# Joules warehouse clearance sale



## Stacie_and_Jed (14 July 2008)

Does anyone know when this is! I know the sale is online at the moment and i thought that usually they are on around the smae time?


----------



## Kenzo (14 July 2008)

Dont know but when you find out tell me cos I'm a total joules junky!

all there clothes seem to wash really nice and never shrink or fall to bits, LOVE EM!


----------



## Stacie_and_Jed (14 July 2008)

Yeah me to!!! I will literally cry if i miss it! I went last year and spent £90 odd and worked out i had nearly £300 worth of lovely clothes, hats, pj's and more!!!


----------



## Kenzo (14 July 2008)

OH MY LIFE! really?, wow  
	
	
		
		
	


	




 I didnt even know they had a warehouse clearance to be honest.  

Where is it? is it down South? definately worth a trip down if you can save that much money.  

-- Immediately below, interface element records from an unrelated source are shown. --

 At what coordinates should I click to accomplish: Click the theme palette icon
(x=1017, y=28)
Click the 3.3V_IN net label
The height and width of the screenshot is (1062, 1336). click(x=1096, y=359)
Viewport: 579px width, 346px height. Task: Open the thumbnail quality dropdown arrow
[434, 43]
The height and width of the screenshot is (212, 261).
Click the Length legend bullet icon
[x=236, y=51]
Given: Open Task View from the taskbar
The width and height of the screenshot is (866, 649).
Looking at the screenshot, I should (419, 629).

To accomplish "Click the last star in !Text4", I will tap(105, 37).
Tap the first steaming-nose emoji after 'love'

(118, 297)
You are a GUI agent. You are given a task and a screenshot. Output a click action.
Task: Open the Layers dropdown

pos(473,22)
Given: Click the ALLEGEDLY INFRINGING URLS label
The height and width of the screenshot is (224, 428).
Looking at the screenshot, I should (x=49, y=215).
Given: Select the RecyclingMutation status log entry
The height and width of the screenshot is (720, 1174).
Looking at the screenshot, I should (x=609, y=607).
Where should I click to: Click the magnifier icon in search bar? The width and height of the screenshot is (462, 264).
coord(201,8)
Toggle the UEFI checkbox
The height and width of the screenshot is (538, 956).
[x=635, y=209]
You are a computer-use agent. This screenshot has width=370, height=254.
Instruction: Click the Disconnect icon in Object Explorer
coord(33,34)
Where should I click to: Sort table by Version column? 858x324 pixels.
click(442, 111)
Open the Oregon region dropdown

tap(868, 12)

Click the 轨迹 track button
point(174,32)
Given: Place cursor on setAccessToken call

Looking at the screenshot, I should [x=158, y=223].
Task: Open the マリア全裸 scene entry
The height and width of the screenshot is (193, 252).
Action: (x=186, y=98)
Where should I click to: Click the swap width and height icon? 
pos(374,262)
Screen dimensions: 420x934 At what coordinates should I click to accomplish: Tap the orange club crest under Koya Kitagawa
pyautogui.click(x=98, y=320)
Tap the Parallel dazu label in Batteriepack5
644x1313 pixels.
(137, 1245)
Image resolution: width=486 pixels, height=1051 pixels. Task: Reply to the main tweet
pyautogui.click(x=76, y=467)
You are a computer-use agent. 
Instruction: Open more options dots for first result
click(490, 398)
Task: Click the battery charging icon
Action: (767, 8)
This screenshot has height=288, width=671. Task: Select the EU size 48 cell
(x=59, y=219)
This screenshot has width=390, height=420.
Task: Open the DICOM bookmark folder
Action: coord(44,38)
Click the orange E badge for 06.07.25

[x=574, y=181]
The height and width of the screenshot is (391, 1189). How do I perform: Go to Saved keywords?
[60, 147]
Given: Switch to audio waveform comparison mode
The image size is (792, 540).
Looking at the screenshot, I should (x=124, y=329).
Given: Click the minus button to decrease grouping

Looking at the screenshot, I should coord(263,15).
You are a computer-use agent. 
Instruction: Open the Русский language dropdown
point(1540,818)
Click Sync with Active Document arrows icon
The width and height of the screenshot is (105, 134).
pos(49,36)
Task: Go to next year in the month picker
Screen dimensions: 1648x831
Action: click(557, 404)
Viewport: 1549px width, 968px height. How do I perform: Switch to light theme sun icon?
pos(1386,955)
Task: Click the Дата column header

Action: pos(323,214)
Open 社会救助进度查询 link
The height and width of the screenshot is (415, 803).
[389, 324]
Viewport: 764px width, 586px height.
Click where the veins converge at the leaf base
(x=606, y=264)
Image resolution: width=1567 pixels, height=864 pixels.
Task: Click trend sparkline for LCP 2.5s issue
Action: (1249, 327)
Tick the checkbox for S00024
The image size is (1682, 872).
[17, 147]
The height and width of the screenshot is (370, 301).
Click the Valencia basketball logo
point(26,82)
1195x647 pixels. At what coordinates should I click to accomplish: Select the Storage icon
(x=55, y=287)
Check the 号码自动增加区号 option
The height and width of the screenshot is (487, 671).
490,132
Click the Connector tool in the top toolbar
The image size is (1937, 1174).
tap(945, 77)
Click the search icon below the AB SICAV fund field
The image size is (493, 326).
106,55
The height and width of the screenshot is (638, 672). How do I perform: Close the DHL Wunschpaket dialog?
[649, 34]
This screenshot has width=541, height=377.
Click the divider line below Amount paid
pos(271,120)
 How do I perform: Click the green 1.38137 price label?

My wardrobe is dominated purely with Joules, if only they did more horsey stuff thought too, my friend has a joules saddle cloth and I love it, its a stripey/check with gorgeous colours and the quality is brilliant, think she got it from an outlet store, the one in York, McAurther Glen I think it was.


----------



## teapot (14 July 2008)

Tends to be in Market Harborough or around that area. If you're on the mailing list you should hear something if they're doing one


----------



## Stacie_and_Jed (14 July 2008)

[ QUOTE ]
Tends to be in Market Harborough or around that area. If you're on the mailing list you should hear something if they're doing one 

[/ QUOTE ]

Oh i was put on the mailing list last year so hopefully ill hear! 

Thank you for that.


----------



## johannapage (14 July 2008)

we have a joules clearance store not far from us....hehe its LOTS of fun going to have a peek!


----------



## sallyellis (14 July 2008)

WHERE is the Joules Clearance store in Somerset, I never knew there was one????


----------



## teapot (14 July 2008)

[ QUOTE ]
WHERE is the Joules Clearance store in Somerset, I never knew there was one???? 

[/ QUOTE ]

It's in Street at the Clarks outlet village


----------



## sallyellis (14 July 2008)

Oooh thanks for that might have to go and have a little look


----------